■ **AIM OF THE TASK**
Return verbatim the line containing "Image resolution: width=1024" together with all lines that follow it, through the end of the records.

■ **Stored dataset items**
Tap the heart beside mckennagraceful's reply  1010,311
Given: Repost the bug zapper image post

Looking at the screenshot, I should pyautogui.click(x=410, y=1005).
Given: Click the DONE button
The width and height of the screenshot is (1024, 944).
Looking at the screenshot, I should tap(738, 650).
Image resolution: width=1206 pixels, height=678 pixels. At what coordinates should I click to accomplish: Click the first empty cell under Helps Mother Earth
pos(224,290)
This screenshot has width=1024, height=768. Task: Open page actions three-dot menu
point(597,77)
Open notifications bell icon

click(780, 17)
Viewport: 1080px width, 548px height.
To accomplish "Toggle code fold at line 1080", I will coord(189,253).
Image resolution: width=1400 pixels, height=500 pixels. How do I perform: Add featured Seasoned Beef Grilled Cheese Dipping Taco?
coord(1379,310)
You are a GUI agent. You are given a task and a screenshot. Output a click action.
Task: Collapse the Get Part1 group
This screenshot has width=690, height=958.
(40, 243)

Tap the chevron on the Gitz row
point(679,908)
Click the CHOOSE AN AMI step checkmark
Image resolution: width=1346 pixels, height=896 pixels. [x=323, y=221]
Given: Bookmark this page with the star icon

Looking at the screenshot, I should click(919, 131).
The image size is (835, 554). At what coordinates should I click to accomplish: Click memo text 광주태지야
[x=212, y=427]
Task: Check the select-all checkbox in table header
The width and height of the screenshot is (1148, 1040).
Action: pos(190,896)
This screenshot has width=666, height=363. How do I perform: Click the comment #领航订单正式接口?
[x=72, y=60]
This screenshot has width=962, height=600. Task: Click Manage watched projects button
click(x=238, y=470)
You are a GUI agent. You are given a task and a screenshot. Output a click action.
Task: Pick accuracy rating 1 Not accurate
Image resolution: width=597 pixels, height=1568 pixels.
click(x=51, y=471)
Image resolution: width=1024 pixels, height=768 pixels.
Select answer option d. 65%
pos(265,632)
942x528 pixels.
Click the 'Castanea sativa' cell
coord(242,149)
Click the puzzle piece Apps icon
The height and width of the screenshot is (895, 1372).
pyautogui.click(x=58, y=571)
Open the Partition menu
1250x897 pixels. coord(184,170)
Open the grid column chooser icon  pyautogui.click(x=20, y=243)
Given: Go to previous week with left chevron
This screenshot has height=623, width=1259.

■ **SOLUTION TO THE EXERCISE**
Image resolution: width=1024 pixels, height=768 pixels.
Select answer option d. 65%
pos(265,632)
942x528 pixels.
Click the 'Castanea sativa' cell
coord(242,149)
Click the puzzle piece Apps icon
The height and width of the screenshot is (895, 1372).
pyautogui.click(x=58, y=571)
Open the Partition menu
1250x897 pixels. coord(184,170)
Open the grid column chooser icon  pyautogui.click(x=20, y=243)
Given: Go to previous week with left chevron
This screenshot has height=623, width=1259.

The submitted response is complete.